A right wing pollster claimed today that Washington’s 2022 contest for United States Senate is “a surprisingly close race” based on a single finding from a survey it conducted last week that dubiously puts Republican Senate hopeful Tiffany Smiley within three points of Democratic incumbent Patty Murray.
The survey, by Trafalgar Group, is uncorroborated by any other public opinion research and is contradicted by the results of last month’s Top Two, an actual election in which almost two million Washingtonians cast ballots.
Trafalgar found Murray at 49.2% and Smiley at 46.3%, with a mere 4.5% undecided. The sample consists of 1,087 likely general election voters, interviewed from August 30th through yesterday, September 1st.
Just half a month ago, in the initial round of Washington’s two-part general election, Murray received 52.22% of the vote against Smiley and sixteen other challengers. Smiley, meanwhile, received 33.69% of the vote.
The total vote received by candidates identifying themselves in some form or fashion as Republicans was 41.47%, while the total vote received by Murray and other candidates identifying themselves as Democrats was 55.36%. That is typical of the split we usually see between groups of candidates professing an affiliation with the major parties in Washington State in a post-2016 Top Two election.

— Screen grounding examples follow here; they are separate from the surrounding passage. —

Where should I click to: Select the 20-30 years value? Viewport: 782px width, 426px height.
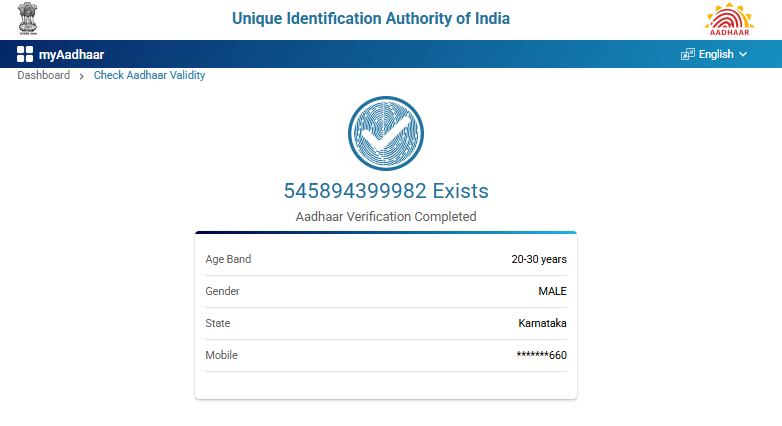538,259
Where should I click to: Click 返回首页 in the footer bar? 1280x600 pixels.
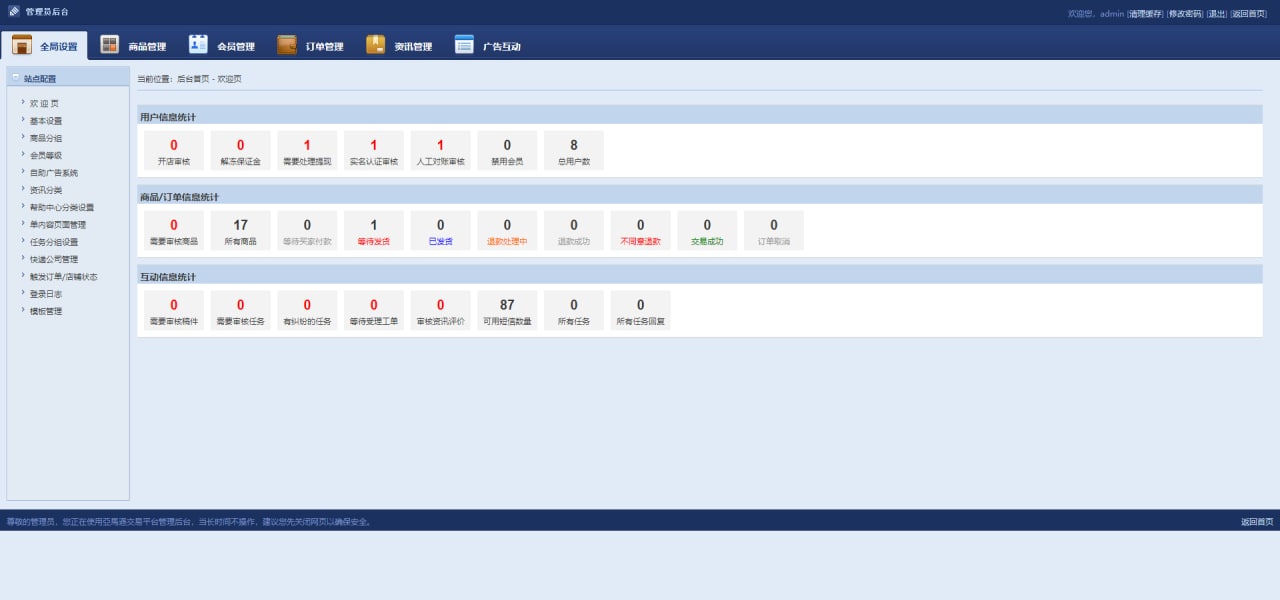1257,521
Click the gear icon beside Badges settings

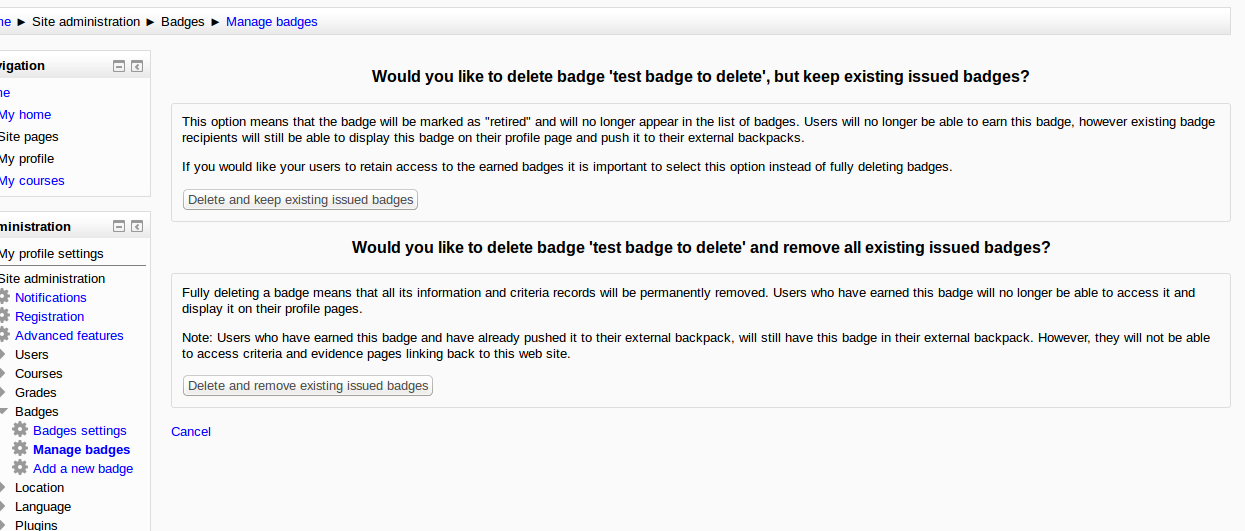tap(20, 430)
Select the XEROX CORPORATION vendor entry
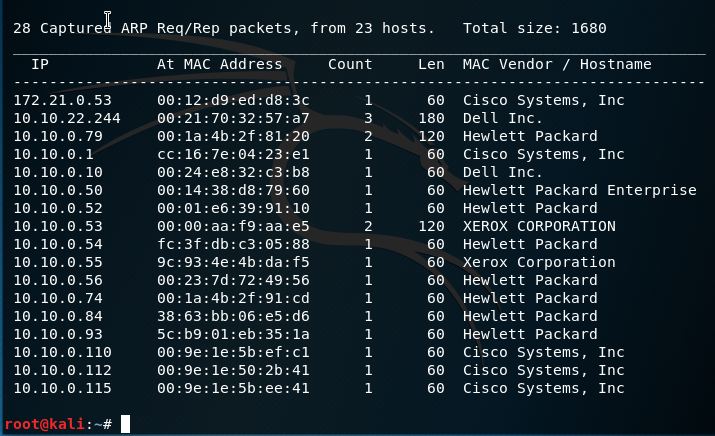The width and height of the screenshot is (715, 436). point(539,226)
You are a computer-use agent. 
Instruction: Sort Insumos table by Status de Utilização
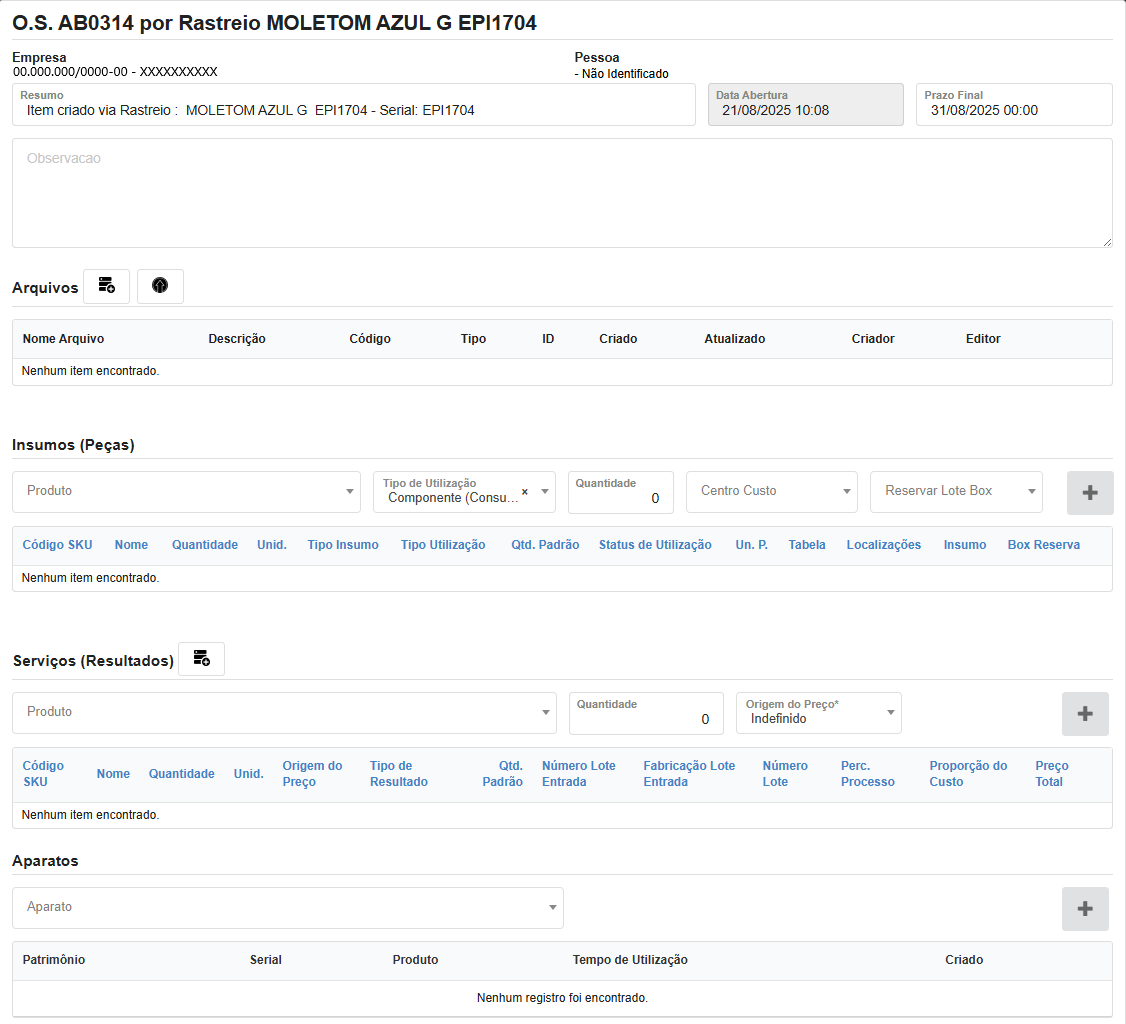(655, 545)
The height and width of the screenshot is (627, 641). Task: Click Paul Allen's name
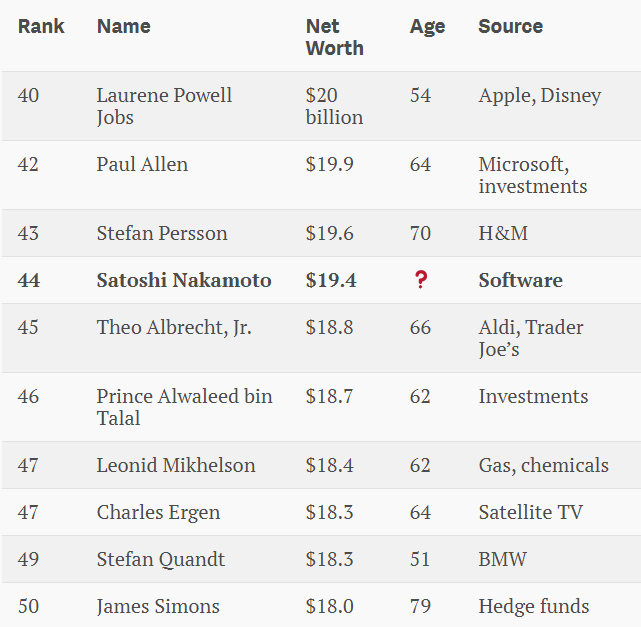click(142, 164)
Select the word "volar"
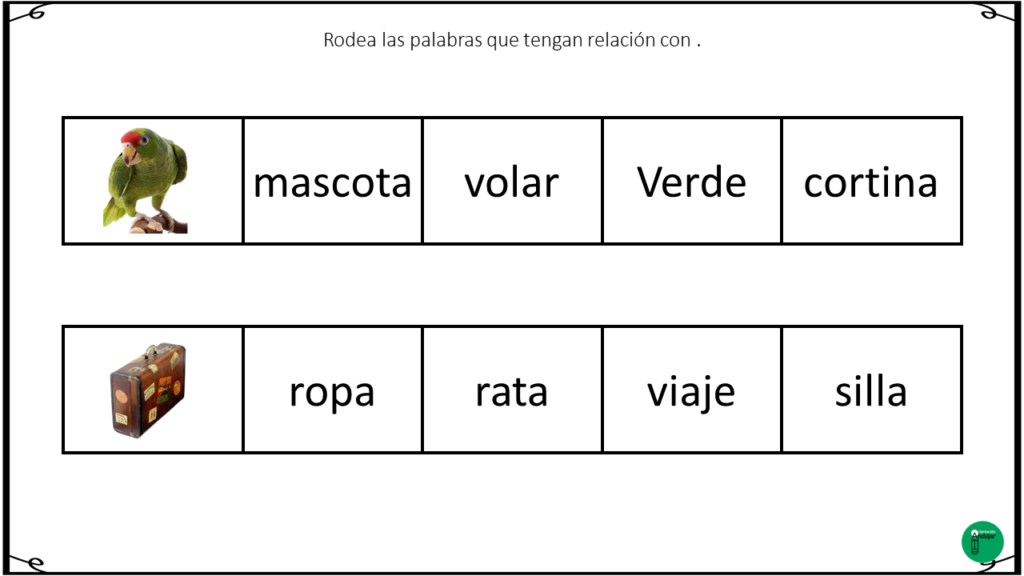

The second and final round will most likely consist of an electorate that is larger, more diverse, and more Democratic, yet Trafalgar would have us believe that Murray is now crumbling while Smiley is suddenly soaring. There is no evidence whatsoever to support this contention. Trafalgar’s survey is a classic outlier.
As I say often here on The Cascadia Advocate, the key to credible, accurate polling is neutral questions asked of a representative sample.
Based on what Trafalgar published, I have serious doubts that their sample is properly representative of the likely 2022 Washington November electorate.
Remember, the gap between Murray and Smiley in the Top Two was over eighteen points, about in line with what the credible public polling conducted in the preceding month by Elway Research and SurveyUSA indicated it could be.
This survey puts Smiley’s level of support (46.3%) several percentage points above and beyond the percentage that every Republican Senate candidate combined got in the Top Two. Murray, meanwhile, is supposedly under fifty percent despite having secured more than a majority of the vote against a field of seventeen opponents as of when the election was certified on August 16th.
Sorry, Trafalgar, but that dog won’t hunt.
In the general election, there will be no names on the ballot besides Smiley and Murray. Our own most recent head-to-head poll finding, published at the beginning of June, found Murray eleven points ahead of Smiley in a hypothetical general election matchup. That was back in the spring, before Murray launched her ads, before the gutting of Roe v. Wade, and before the Top Two.
Trafalgar says on its methodology statement page that it conducts its surveys using live callers, integrated voice response, text messages, emails, and “two other proprietary digital methods we don’t share publicly,” which is a red flag.
Subjective organizations are perfectly capable of carrying out objective research, but it appears that Trafalgar’s goal here (given their decision to publish these unsupportable figures) is to bolster Smiley’s longshot candidacy, rather than making a contribution to the body of credible public opinion research in this race.